Die Suche nach rockmusikalischen "Ausformungen" setzt Stephan Remmler jetzt weiter fort. Das von ihm gemeinsam mit Markus Löhr produzierte Album "Amnesia" bietet geradlinige Rock-Musik, die vital wirkt, eingängig klingt und vor allem abwechslungsreich ist: Der Song "Nie wieder Anita" wird beispielsweise von Slidegitarren-Sounds und mexikanisch angehauchten Bläserklängen umrahmt, "Ich will in dein Haus" ist ein Blues mit Baß- und Klavierakzenten. Die rockige Nummer "Cabrio weg" stünde auch einem Westernhagen gut zu Gesicht. Bei der ersten Single, "Schweinekopf", verwendet der Sänger und Songschreiber die Musik als ironisierendes Stilmittel, das die subtile Bösartigkeit der Textzeilen auf die Spitze treibt:

Während die relaxten Reggae-Rhythmen fröhliche Urlaubsstimmung suggerieren, singt Remmler über das, was Sextouristen in fernen Ländern mit kleinen Kindern treiben - und zwar aus der Sicht eines der Opfer. Der - bedauerlicherweise - aktuelle Song über Kinderprostitution endet mit dem bitteren Satz: "Und wenn ich groß bin, bring' ich dich um." "Schweinekopf" ist ein provokanter, deutschsprachiger Titel, der nicht von jungen, radikalen Rappern, sondern von einem etablierten Pop-Musiker stammt. Um jedoch keine Mißverständnisse aufkommen zu lassen: Der dreifache Familienvater versteht dieses Lied als Ausdruck seiner Wut, sich selbst aber nicht als singenden Soziologen oder als ein Missionar: "Am Anfang steht immer die Musik. Dann gesellt sich ein Gedanke, eine Vorstellung hinzu. Ich suche mir das nicht aus unter dem Aspekt: Das interessiert die Leute, dazu sollte ich mal was schreiben."
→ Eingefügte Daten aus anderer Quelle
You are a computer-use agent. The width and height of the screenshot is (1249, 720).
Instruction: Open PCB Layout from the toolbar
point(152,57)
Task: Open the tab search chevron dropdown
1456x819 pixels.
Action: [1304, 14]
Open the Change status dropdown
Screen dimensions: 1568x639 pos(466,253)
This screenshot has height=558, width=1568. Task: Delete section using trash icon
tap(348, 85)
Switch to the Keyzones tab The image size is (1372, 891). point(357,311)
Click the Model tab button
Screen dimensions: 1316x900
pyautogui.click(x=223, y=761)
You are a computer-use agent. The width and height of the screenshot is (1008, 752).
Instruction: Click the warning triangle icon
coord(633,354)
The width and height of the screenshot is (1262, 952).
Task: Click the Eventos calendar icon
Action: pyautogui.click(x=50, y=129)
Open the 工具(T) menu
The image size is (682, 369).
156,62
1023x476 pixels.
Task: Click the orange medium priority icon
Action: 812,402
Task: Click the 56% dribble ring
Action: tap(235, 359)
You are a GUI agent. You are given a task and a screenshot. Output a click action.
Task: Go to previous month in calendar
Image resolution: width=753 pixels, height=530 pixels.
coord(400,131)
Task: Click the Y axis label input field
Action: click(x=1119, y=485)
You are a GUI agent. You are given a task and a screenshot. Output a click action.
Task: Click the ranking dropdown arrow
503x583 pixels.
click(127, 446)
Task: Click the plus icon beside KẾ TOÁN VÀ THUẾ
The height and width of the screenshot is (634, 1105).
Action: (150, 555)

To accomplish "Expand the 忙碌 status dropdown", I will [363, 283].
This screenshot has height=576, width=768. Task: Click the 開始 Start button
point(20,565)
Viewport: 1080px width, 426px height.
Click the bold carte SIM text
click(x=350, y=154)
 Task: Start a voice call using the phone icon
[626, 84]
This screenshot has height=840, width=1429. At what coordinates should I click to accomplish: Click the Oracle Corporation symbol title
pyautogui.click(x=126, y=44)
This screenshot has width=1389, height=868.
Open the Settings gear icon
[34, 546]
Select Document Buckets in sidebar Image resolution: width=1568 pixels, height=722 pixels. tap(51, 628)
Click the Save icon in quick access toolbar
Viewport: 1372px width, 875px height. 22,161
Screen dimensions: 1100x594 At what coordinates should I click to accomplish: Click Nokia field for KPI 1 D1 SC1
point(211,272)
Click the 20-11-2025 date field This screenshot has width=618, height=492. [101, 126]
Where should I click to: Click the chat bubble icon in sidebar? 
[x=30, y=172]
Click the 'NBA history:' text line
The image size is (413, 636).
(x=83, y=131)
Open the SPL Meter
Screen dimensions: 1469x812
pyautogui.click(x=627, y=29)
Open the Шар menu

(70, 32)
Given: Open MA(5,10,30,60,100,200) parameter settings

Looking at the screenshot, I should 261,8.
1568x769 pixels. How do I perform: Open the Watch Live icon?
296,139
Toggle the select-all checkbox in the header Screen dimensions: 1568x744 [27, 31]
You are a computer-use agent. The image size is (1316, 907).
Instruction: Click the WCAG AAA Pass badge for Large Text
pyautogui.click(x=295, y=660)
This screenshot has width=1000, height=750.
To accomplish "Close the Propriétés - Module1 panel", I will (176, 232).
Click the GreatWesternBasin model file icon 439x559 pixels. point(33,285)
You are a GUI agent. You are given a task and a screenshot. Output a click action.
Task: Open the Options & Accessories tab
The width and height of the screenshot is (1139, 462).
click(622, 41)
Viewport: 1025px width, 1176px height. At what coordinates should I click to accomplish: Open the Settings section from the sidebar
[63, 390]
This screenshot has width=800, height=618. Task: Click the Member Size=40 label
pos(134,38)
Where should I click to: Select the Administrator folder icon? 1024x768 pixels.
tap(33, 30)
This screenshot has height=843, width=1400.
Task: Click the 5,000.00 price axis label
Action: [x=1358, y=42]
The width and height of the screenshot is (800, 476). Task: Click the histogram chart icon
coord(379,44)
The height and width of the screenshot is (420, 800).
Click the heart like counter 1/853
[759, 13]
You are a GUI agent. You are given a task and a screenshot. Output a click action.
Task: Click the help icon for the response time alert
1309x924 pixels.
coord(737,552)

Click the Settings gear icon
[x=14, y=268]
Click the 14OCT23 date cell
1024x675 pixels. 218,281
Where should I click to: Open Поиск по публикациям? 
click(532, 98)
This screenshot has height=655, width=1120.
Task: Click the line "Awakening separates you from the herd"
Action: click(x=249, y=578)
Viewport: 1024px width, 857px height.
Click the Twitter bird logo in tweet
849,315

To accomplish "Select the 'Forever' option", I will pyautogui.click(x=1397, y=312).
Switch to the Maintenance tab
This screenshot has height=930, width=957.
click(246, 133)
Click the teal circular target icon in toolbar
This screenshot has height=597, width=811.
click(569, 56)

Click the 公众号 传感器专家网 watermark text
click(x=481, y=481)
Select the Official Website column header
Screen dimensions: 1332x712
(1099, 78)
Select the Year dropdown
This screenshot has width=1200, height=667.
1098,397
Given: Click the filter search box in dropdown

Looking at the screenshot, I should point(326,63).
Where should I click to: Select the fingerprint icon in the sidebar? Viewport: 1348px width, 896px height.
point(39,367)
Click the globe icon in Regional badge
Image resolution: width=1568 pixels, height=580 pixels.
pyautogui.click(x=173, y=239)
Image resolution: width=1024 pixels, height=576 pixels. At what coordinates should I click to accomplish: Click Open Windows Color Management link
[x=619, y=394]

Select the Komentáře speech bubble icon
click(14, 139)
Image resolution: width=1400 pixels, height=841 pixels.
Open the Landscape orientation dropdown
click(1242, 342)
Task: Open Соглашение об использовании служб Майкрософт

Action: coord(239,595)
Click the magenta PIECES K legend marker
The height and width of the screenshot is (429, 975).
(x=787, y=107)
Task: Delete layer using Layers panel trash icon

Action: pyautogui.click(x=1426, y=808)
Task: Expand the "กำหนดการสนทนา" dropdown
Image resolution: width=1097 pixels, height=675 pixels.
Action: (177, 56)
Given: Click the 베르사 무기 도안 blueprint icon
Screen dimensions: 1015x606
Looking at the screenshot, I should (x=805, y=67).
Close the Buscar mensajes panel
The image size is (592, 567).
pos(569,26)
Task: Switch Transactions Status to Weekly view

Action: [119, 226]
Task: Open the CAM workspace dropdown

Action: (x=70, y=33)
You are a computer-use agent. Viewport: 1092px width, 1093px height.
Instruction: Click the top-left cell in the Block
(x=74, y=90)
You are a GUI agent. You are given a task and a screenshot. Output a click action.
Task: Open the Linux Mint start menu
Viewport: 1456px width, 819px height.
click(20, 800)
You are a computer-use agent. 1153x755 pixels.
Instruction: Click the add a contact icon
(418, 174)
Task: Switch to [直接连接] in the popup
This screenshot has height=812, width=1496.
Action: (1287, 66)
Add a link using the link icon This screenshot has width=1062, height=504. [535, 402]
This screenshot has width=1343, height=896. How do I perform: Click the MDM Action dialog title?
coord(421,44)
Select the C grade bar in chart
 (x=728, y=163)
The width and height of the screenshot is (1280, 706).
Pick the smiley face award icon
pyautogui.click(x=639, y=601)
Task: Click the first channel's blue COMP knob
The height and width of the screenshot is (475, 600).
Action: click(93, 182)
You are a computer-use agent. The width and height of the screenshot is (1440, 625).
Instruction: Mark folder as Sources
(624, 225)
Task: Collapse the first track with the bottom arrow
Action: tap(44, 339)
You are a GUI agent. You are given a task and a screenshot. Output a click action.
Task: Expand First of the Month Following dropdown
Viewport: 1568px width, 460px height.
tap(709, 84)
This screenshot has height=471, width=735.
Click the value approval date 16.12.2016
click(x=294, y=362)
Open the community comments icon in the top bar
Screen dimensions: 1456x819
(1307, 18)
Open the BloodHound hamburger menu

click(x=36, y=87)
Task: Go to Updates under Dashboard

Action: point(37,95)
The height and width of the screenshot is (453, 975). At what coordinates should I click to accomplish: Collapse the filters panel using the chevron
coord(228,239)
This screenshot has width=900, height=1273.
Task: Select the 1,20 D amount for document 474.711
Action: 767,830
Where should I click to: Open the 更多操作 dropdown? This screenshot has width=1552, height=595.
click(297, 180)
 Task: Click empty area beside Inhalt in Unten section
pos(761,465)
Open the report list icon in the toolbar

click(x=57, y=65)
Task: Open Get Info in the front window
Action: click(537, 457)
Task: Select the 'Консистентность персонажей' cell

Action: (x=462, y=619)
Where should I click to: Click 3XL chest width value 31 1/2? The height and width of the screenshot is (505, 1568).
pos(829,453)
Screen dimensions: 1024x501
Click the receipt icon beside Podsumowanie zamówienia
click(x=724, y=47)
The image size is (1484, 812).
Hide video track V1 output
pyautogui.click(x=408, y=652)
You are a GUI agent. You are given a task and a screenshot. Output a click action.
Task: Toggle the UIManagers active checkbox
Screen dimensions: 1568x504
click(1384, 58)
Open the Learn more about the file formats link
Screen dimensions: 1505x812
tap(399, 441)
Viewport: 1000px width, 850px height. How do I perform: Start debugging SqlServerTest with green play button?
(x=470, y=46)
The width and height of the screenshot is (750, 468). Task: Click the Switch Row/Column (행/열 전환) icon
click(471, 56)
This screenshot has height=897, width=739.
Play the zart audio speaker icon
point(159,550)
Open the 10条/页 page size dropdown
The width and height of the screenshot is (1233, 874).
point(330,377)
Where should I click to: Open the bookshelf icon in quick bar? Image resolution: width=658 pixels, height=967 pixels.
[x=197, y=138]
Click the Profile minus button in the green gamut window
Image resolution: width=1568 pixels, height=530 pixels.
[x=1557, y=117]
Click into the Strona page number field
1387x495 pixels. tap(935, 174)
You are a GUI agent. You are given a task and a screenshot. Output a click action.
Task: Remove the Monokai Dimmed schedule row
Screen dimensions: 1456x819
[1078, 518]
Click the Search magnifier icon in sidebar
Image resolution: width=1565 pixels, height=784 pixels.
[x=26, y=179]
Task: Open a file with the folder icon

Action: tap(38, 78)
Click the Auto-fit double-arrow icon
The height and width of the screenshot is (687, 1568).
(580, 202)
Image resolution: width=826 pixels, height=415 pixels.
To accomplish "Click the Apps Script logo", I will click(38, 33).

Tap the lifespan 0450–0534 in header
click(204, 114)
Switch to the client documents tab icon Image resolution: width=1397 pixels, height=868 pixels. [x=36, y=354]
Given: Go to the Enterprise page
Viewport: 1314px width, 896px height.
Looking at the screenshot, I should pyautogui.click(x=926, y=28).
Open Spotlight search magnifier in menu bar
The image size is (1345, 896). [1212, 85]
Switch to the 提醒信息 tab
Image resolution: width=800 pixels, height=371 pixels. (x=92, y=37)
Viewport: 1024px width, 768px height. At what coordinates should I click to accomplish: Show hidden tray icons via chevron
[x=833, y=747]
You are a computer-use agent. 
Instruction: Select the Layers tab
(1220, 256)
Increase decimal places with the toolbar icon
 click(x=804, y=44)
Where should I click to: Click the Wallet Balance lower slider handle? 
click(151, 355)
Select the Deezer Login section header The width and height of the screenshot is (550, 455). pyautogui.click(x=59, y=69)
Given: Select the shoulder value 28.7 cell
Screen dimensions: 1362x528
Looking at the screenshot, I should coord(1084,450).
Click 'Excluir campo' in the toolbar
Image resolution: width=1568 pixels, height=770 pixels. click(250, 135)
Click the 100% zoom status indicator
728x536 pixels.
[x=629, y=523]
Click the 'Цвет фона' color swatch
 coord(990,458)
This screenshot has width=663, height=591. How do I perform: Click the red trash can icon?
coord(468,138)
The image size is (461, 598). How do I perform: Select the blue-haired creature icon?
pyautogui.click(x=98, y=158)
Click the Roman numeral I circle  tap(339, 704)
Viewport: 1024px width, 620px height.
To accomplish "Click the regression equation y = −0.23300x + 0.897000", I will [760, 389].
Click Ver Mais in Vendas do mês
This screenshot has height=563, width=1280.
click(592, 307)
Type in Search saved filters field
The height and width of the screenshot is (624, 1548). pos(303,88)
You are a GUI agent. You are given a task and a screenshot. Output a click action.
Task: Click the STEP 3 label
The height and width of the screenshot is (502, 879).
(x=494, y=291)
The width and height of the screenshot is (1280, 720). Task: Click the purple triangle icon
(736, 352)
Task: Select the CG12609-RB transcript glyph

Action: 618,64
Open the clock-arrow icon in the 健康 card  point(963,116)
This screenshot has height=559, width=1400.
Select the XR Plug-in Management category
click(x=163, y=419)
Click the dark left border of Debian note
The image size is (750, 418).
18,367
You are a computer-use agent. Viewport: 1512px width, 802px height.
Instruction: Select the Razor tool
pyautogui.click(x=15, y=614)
Weniger radikal, aber genauso direkt gibt er sich zum Beispiel in "Cabrio weg", einer bitteren Abrechnung mit einer egozentrischen Ehemaligen ("Ich war dein Hampelmann, und jetzt ist auch noch der Cabrio weg"). Natürlich kann Stephan Remmler auch ganz anders: Sanft, fast verführerisch präsentiert er sich in "Im Meer der Liebe", als empfindsamer Mann in dem melancholischen Abschiedslied "Keine Liebe mehr am Morgen".